Lastly, from the start it would be appropriate to build a relevant monitoring and evaluation and indicators system taking into consideration all of the characteristics of the rural micro-enterprise. The annual audits on accounting, financial and procedural should also be able to intervene in the internal information system.


1/ The interim evaluation mission members were Ms Corinne Riquet, economist, mission leader, Mr. Bertrand Guibert, agronomist, and Mr. Nguala Luzietoso, economist. Messrs. Bakhayokho and Kane, technical advisors to the Minister of Agriculture and Hydraulics, also participated in this mission and represented the Minister therein. Mr. Bakhayokho also accompanied the mission as Chair of the PROMER steering committee. The PROMER managers also accompanied the mission and enriched the discussions and many exchanges on an ongoing basis.

2/ 78 rural micro-enterprises were visited in a total of 52 villages.

3/ Crédit mutuel du Sénégal (CMS) was to cofinance 50% of the line of credit used to finance the rural micro-enterprises.

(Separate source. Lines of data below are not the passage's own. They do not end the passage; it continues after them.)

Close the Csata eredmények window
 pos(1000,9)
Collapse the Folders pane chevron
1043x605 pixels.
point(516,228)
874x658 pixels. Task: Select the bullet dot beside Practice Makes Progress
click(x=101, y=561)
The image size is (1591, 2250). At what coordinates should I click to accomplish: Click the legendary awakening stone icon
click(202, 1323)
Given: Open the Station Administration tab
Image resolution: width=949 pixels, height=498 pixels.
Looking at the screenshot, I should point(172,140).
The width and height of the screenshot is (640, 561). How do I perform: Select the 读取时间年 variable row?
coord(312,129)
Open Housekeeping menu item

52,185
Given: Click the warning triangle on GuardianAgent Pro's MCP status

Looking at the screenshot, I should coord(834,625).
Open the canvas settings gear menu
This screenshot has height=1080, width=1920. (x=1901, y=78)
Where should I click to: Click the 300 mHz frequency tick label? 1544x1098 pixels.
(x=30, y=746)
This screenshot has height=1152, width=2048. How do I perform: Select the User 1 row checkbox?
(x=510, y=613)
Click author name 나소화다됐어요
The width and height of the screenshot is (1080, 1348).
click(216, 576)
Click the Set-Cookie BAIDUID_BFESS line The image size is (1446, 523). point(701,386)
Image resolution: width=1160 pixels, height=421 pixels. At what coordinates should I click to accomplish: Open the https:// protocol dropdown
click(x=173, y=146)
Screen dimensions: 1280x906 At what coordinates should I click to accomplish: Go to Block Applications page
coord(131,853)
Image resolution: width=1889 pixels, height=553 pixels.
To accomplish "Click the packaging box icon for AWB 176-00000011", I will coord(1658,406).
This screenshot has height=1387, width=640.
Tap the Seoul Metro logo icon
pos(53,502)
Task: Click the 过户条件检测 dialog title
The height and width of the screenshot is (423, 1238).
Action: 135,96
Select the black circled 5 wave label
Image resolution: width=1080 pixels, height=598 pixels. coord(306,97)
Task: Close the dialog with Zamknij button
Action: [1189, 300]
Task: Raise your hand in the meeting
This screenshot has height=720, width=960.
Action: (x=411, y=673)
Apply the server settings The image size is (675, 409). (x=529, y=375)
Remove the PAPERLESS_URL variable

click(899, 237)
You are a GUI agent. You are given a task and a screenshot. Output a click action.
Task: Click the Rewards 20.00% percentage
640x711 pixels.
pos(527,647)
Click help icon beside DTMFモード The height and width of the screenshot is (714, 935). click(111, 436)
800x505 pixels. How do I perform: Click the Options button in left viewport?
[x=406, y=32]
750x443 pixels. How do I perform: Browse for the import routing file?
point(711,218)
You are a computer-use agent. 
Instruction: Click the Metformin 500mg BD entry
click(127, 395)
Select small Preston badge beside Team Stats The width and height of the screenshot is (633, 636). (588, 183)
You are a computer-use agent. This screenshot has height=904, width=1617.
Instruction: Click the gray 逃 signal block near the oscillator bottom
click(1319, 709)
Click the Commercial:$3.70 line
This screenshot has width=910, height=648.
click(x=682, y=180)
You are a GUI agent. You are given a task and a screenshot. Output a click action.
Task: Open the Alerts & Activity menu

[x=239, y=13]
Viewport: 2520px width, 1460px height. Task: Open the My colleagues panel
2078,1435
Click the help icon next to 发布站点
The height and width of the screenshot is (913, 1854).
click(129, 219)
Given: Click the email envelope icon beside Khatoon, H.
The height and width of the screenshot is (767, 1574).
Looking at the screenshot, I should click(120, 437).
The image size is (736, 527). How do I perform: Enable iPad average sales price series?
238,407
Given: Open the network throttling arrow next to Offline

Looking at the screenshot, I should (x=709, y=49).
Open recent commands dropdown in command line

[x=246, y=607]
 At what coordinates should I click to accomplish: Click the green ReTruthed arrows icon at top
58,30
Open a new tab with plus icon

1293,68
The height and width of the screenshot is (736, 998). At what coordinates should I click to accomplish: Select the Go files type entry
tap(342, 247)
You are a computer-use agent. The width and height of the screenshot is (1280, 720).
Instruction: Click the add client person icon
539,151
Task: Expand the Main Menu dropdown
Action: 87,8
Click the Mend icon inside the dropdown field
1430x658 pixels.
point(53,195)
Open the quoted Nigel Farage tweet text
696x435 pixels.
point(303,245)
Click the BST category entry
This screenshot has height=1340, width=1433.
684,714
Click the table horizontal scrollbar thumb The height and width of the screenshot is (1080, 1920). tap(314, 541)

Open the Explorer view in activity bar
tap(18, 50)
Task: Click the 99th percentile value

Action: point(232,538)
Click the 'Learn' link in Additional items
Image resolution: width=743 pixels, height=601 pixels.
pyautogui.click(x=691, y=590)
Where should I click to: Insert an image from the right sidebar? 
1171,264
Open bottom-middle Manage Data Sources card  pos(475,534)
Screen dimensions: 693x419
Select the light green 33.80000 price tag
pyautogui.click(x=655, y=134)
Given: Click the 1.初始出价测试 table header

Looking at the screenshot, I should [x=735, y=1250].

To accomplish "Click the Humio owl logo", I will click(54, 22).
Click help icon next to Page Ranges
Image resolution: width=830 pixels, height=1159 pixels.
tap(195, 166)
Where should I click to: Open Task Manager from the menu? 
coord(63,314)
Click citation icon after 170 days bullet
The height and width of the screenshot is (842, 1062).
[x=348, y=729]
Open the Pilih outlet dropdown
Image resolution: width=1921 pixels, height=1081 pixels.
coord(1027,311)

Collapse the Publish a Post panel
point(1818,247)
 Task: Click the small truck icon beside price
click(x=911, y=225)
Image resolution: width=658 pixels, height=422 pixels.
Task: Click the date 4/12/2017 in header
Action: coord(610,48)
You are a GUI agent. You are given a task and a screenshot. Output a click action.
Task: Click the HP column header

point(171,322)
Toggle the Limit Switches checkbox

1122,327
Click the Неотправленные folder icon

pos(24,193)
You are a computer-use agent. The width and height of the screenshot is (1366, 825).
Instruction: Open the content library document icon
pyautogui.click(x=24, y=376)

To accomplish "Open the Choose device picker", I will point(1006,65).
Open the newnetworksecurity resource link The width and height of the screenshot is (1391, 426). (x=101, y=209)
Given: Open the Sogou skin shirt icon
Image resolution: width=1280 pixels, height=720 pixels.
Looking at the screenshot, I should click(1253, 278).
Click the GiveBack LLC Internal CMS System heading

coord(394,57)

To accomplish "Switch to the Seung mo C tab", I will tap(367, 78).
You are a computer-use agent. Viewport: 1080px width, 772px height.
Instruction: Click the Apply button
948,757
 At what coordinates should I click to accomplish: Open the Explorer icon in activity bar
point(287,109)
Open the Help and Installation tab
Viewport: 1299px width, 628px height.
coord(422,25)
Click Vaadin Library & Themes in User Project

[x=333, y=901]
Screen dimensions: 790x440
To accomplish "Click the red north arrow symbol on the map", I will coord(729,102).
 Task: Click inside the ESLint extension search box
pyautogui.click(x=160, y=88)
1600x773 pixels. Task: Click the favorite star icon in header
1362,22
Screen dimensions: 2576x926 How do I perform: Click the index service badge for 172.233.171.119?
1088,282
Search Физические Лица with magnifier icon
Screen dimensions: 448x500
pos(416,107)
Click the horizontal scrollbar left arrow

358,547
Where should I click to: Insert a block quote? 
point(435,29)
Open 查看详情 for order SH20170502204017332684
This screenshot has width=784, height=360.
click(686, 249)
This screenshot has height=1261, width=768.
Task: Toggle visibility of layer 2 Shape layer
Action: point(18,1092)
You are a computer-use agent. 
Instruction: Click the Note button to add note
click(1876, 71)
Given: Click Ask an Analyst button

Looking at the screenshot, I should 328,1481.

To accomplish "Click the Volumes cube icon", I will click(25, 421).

4/ Regional cells intervene in geographic units called ZAEPs (multipurpose economic outreach zones) covering five to six rural communities. Each ZAEP is advised by an AEP in direct contact with the micro-entrepreneurs.

5/ 64% of affected villages have one single rural micro-enterprise.

6/ The group members in most cases carry out an off-farm activity individually and devote a limited amount of time to the collective group activities.

7/ This estimate does not include the "job equivalents" for those clusters in which the groups are mainly women.

8/ The distinction between the visits to the rural micro-enterprises in the portfolio and those to the economic initiative groups being selected is not known.

9/ These risk funds fed by a project allocation, with lost equity, cover 4.5% of the credit put in place (or 30% of the risk, estimated at 15% of the total credit actually granted) (70% are chargeable to the institution), or projected a reimbursement rate of 85%).